Same situation, 'insufficient supply' but different outcomes: toilet paper prices remained the same, while bike prices increase. Note that people often refer to this as a 'law of supply and demand', but strangely they don't seem to mind that this law behaves rather like a drunken judge. States don't fix toilet paper prices, generally, so stores can raise those prices. But they don't.

Is it really supply and demand that determines price, but only with bikes and not toilet paper? Are you just saying that because it sounds right, but in reality, you don't know?
I believe that I understand your point, where is the evidence of a supply-demand curve? Is this just an academic construct suitable only for teaching at university? Or is it real. We have all seen what happened to the price of used bikes in the last year. And used cars are going up in price because the supply of new cars is down due to that semi-conductor factory that burned to the ground. We know for sure supply and demand are linked, but who knows what the actual "LAW" is? I doubt there is one like the sort of law you get in Physics or Engineering.

However the examples you draw on have different conditions. The toilet paper outage was not due to any reduction in supply, quite the opposite really. It was just panic buying, the retailers knew it and so did the manufacturers, as did most of the customers - but who wanted to be out of TP? That was no time to induce further chaos by increasing prices, although I'm sure some independents will have done so.

But the bike & components problem was both an increased demand from people suddenly spending more time at home and wanting to ride a bike, and reduced supply.
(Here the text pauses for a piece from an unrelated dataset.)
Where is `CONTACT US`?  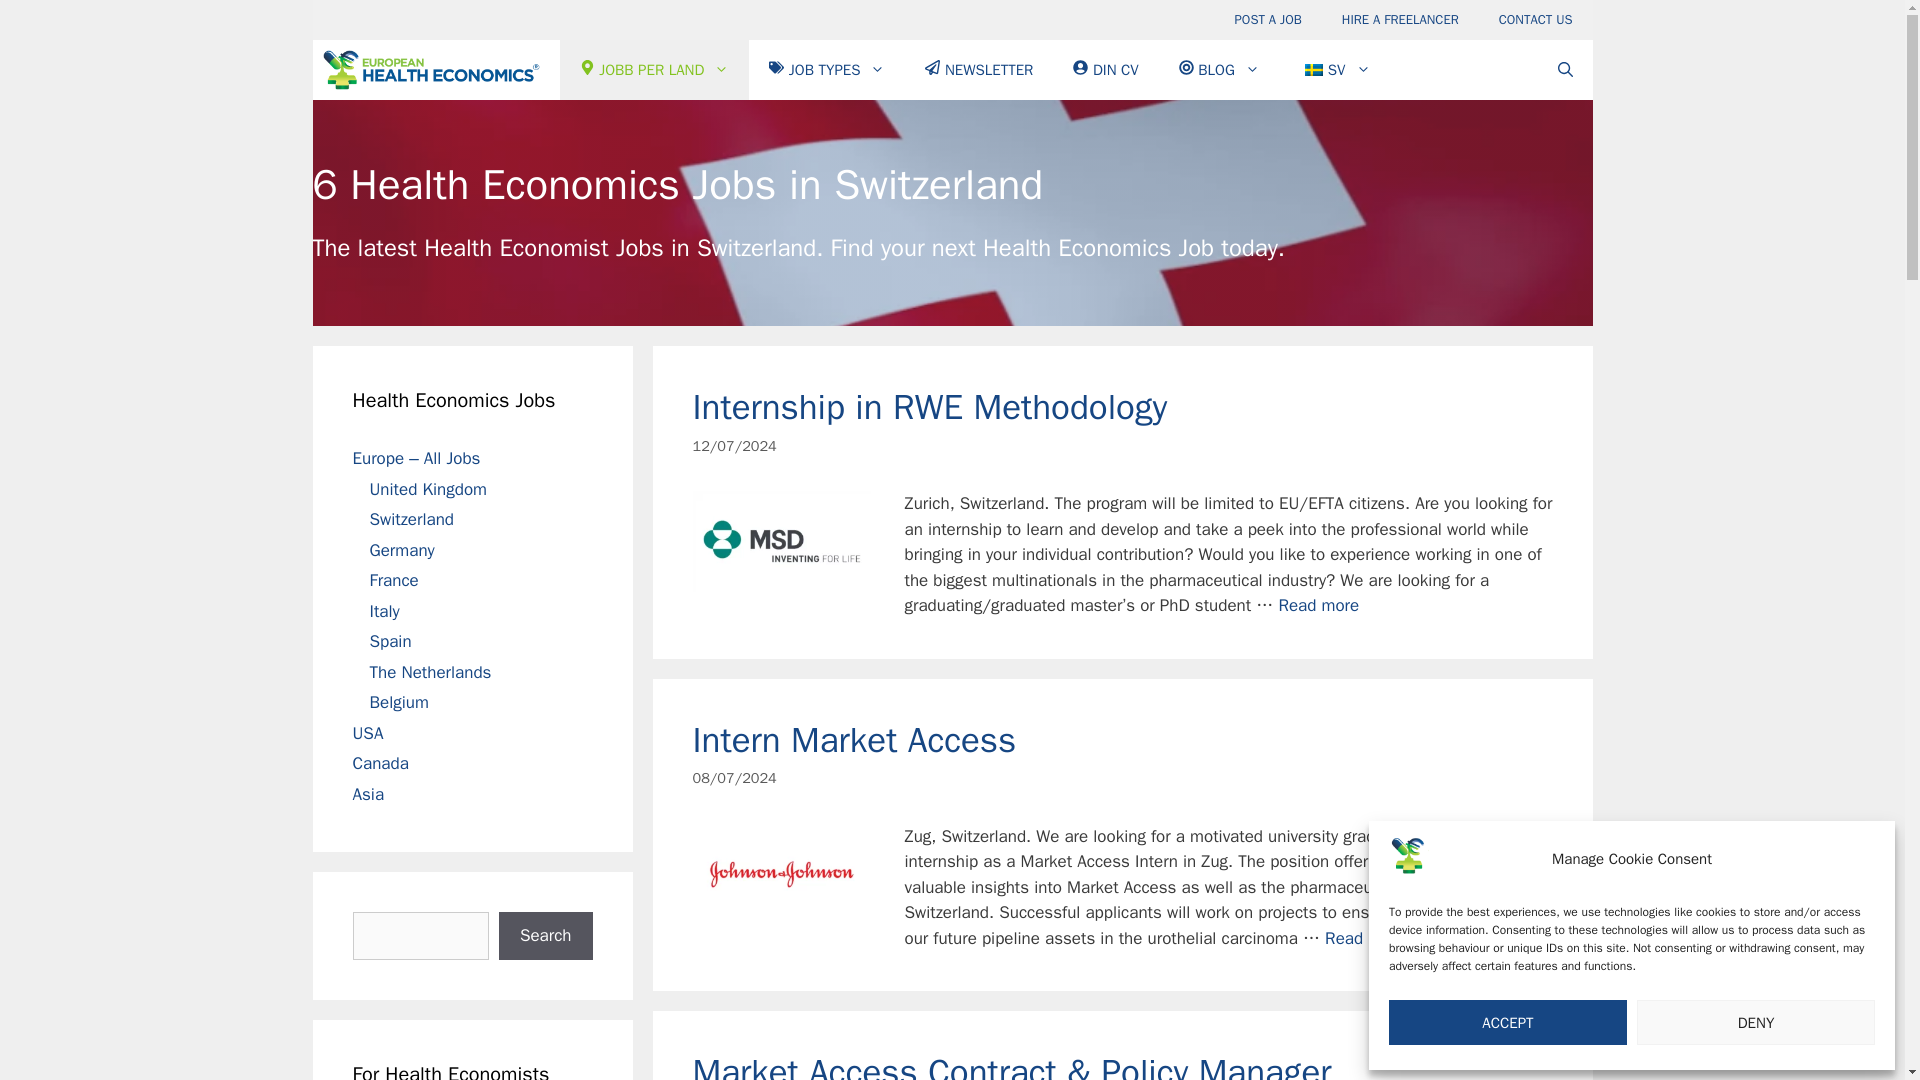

The reduction is supply was two fold: one was a deliberate reduction in supply to avoid a forecast demand reduction due to Covid (boy, did they get that wrong!) and also outages caused by factory output reducing because people were ill or isolating.

Also, as @Gary intimated, bikes are complex items and with a complex and slow to react supply chain, toilet paper is none of those things.

Retail stocks of TP were back to normal pretty quickly, once folk had filled their bedrooms. But the bike and components situation is still poor. I broke my XT 12-speed mech today and the chain was not looking good either. At the trail centre there was a bike shop, so I asked for a Shimano XT 12-speed mech. I was told that they could not get any until January, but we have some SLX ones that have just come in. (Yes please!). Similar response about a 12-speed chain, he only had KMC, all sold out of the Shimano/SRAM ones. Same response from me. He solved my demand problem immediately with something that was good enough. I didn't wait to find out how much cheaper I could get my items on the internet. I wanted a solution now, not in two weeks or two months time, if that!